Nothing could be further from the truth, of course. History is full of similar examples, and Menard’s article artfully paints a picture of the past about scientific progress that isn’t nearly as rosy or straightforward as some would believe. Science has always been as much about the artful, yet carefully measured exploration of different ideas as it has been about cold, hard statistics. And as regular readers of mine know, statistics are open to interpretation as well.
Indeed, he hits the nail on the head pointing out that in our single-minded search for biological determinism — to find the single set of biological or genetic roots at the cause of all of our problems — we tend to ignore the conscious mind that is making the decisions:
Many people today are infatuated with the biological determinants of things. They find compelling the idea that moods, tastes, preferences, and behaviors can be explained by genes, or by natural selection, or by brain amines (even though these explanations are almost always circular: if we do x, it must be because we have been selected to do x). People like to be able to say, I’m just an organism, and my depression is just a chemical thing, so, of the three ways of considering my condition, I choose the biological. People do say this. The question to ask them is, Who is the “I” that is making this choice? Is that your biology talking, too?
The decision to handle mental conditions biologically is as moral a decision as any other. It is a time-honored one, too. Human beings have always tried to cure psychological disorders through the body. In the Hippocratic tradition, melancholics were advised to drink white wine, in order to counteract the black bile. (This remains an option.) Some people feel an instinctive aversion to treating psychological states with pills, but no one would think it inappropriate to advise a depressed or anxious person to try exercise or meditation.

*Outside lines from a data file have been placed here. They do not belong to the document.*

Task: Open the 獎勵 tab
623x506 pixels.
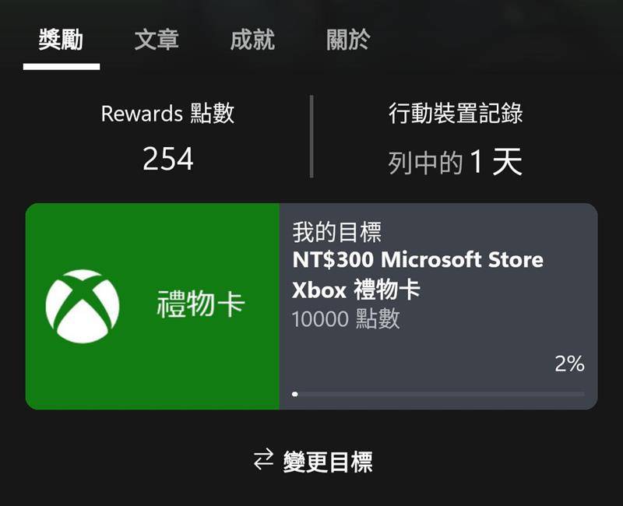Action: tap(62, 40)
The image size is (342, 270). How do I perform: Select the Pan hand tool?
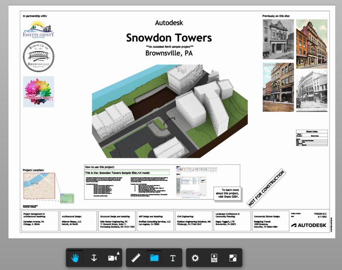[x=74, y=257]
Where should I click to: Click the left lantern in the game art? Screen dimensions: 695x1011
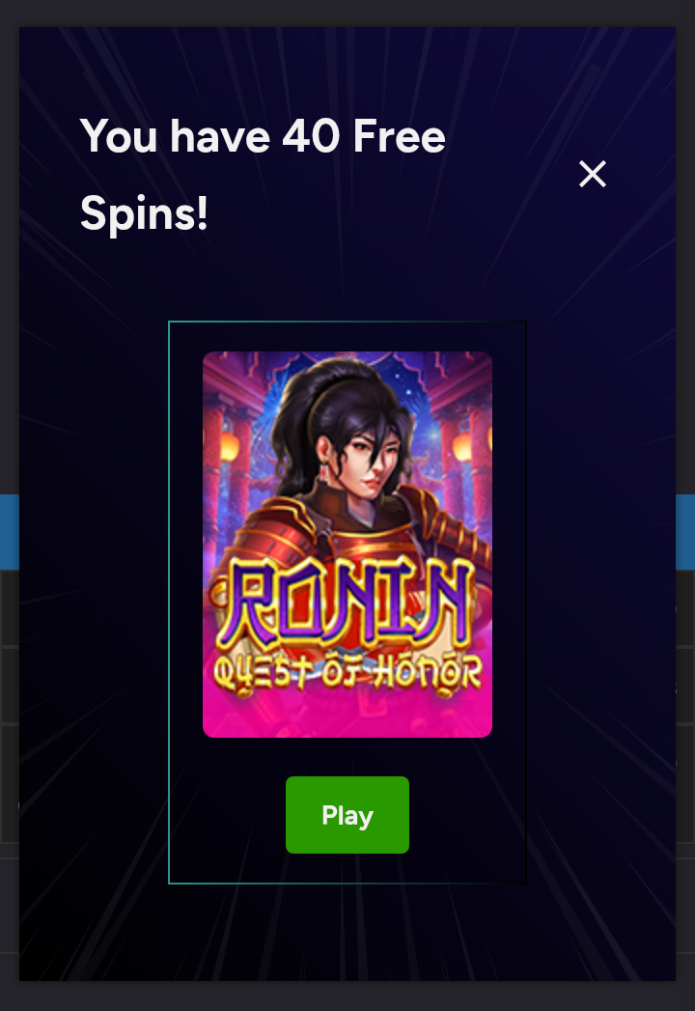(x=229, y=447)
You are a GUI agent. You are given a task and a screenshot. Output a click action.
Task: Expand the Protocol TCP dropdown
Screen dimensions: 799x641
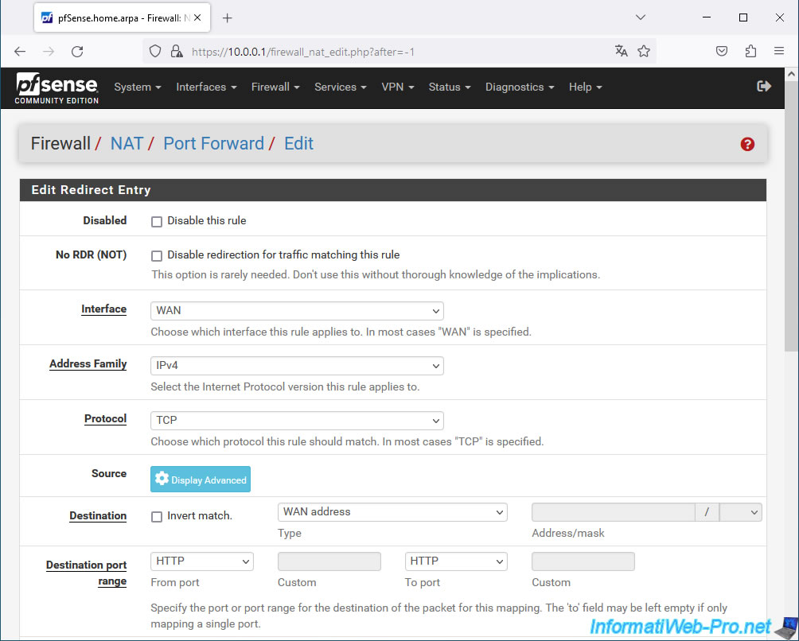pyautogui.click(x=297, y=421)
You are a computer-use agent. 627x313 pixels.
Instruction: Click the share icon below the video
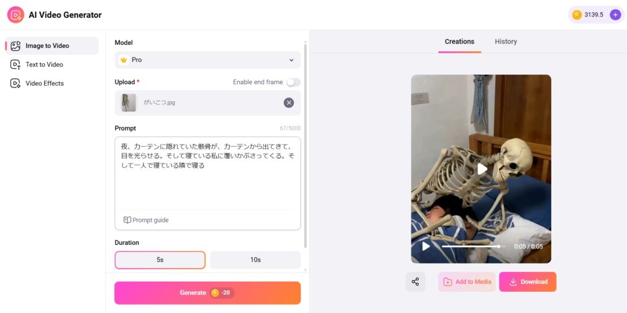tap(416, 282)
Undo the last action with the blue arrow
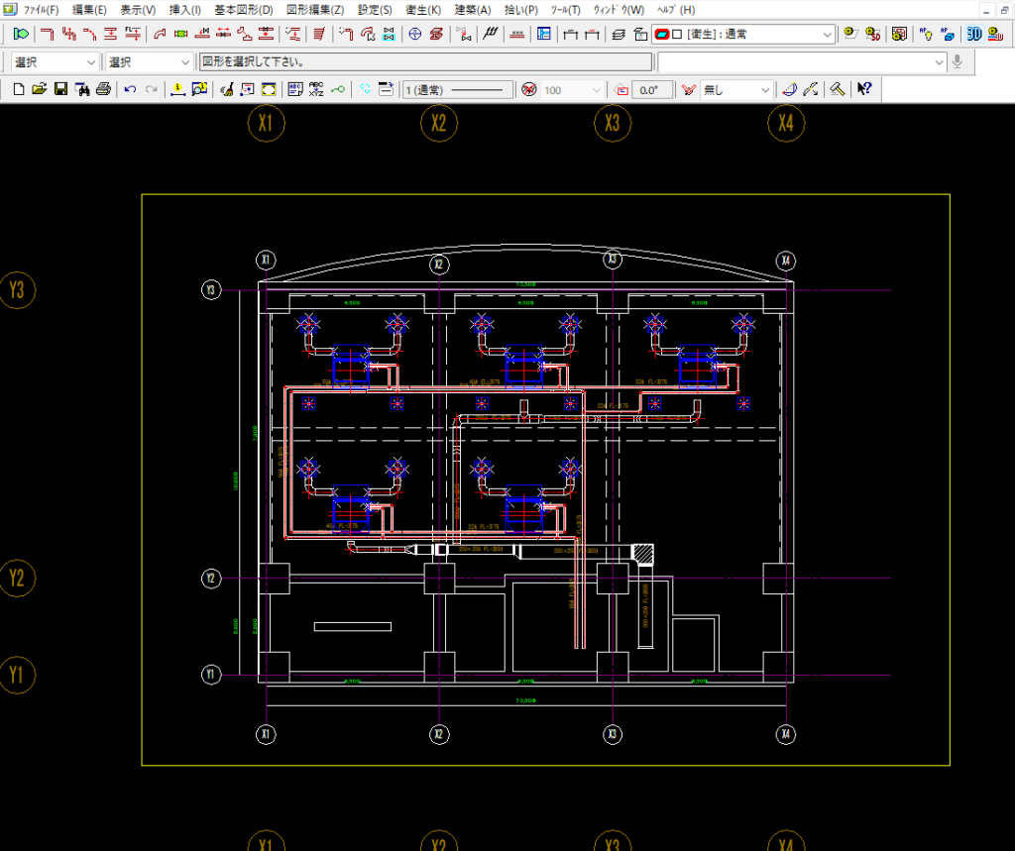 [130, 90]
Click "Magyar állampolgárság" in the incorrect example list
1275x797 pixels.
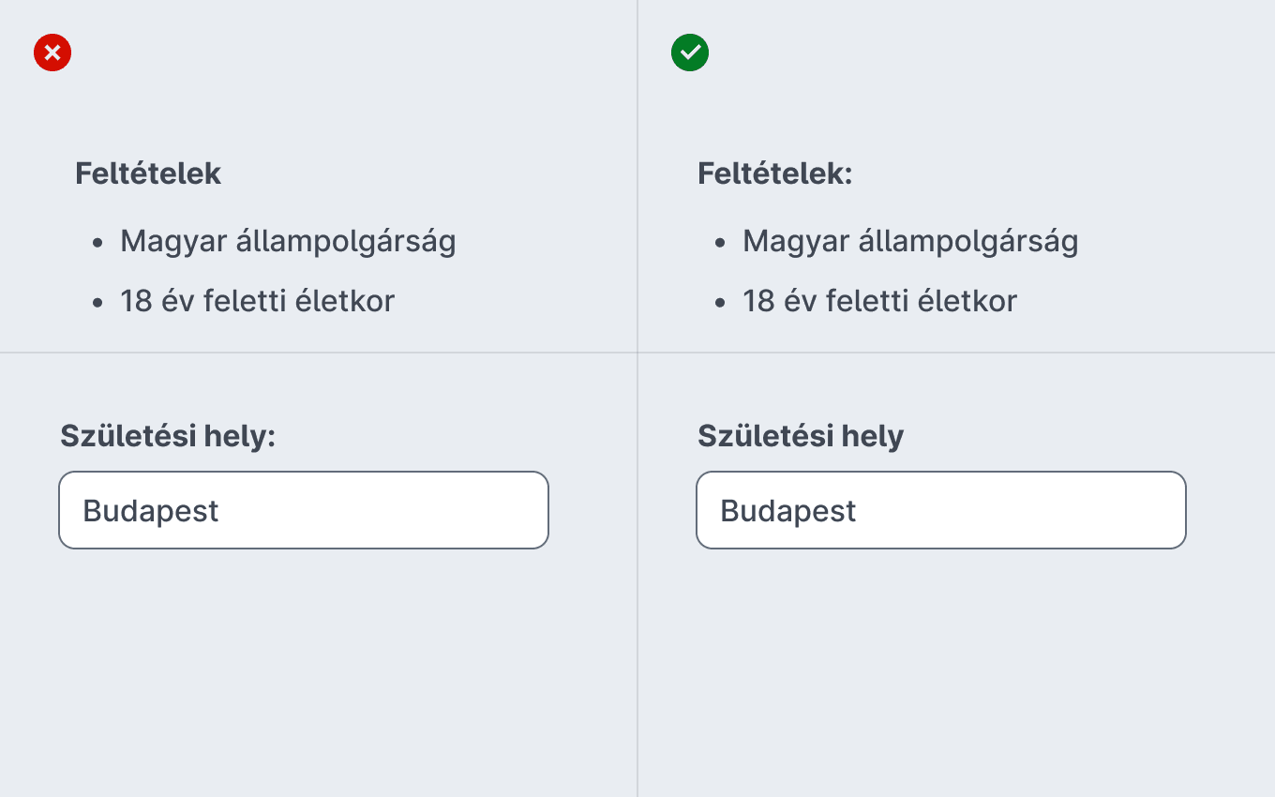click(288, 242)
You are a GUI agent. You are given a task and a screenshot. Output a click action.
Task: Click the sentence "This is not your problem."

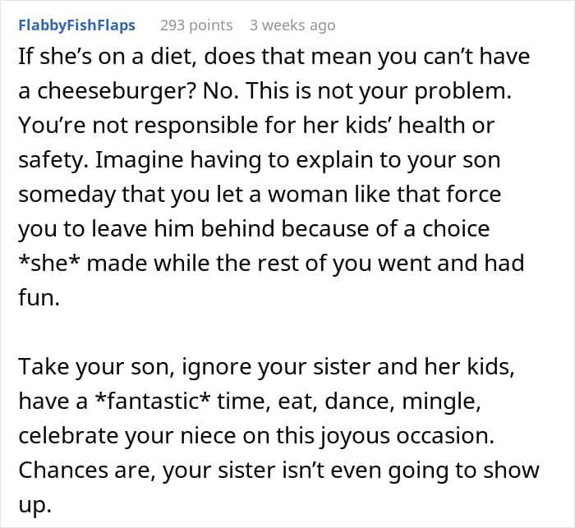(x=379, y=91)
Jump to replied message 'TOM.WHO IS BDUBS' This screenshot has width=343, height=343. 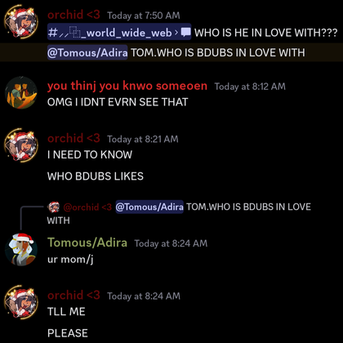tap(248, 207)
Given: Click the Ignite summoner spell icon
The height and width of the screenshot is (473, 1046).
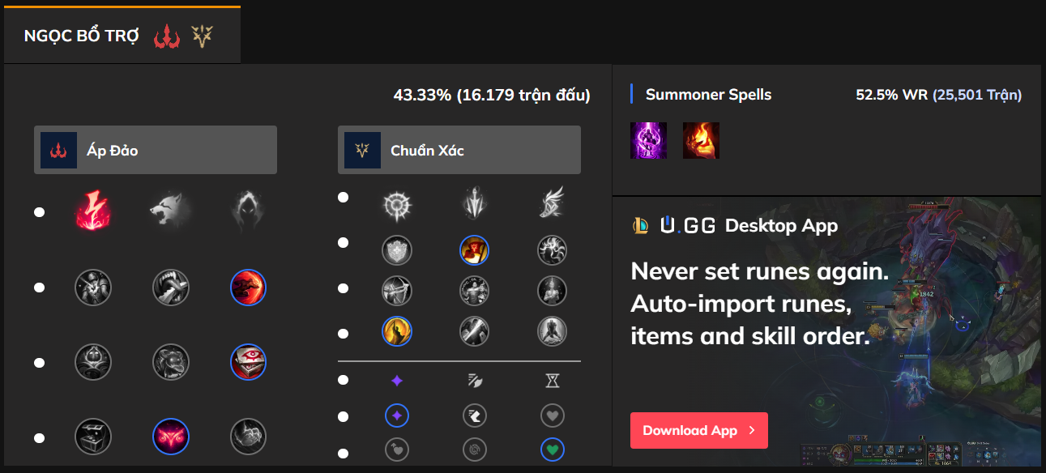Looking at the screenshot, I should tap(701, 140).
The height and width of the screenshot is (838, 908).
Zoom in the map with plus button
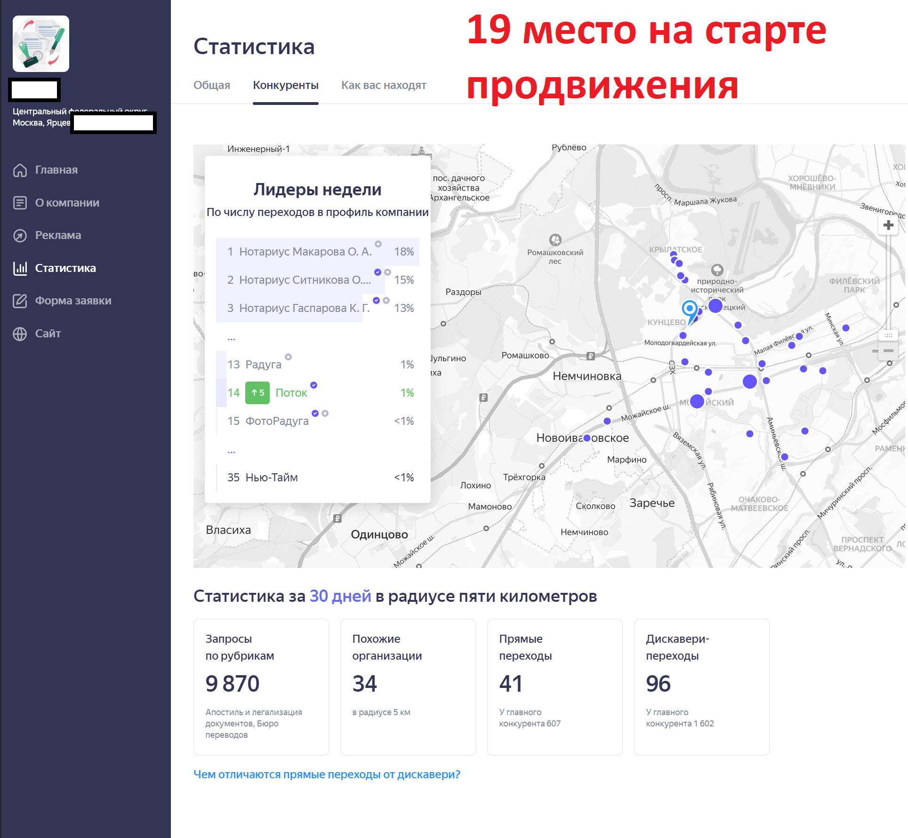point(888,225)
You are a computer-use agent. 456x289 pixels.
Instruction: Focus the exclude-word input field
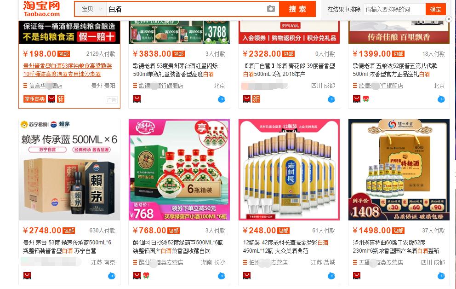click(x=395, y=9)
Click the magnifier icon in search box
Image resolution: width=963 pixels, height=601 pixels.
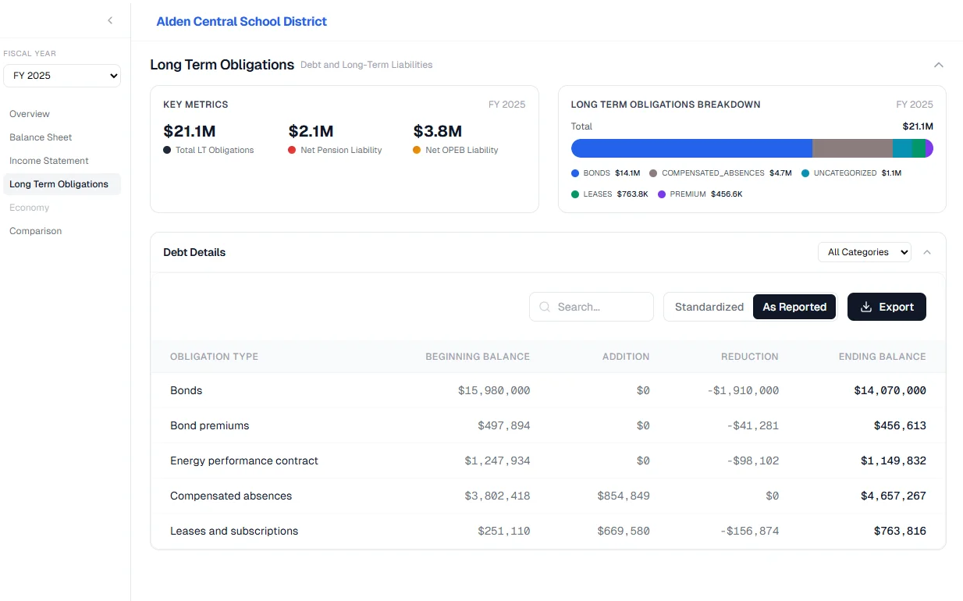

Mental health concerns — psychiatric disorders — are a complex combination of so many different variables, this search for some ultimate biological “truth” (or cause) is ultimately misguided. The questions that grief or depression pose can no more be answered by a pill than they can a single self-help article. But a pill or a self-help article can help — sometimes immensely. We would be unwise to ignore the track record of history when it comes to the multitudes of ways that we are helped by a multitude of treatments.
Is psychiatry a science? I leave that for you decide after you’ve read the article. Although it’s a lengthy article, it’s well worth your time grabbing a cup of your favorite beverage and settling down for the 20 minutes or so to get through it. I found it an enlightening and enjoyable take on the topic. For me, the amount of research done in psychiatry is breathtaking, and while not all of it is rigorous (nor is it all in medicine or other sciences), a great deal of it is well done and methodologically sound. It very much remains a science in my book.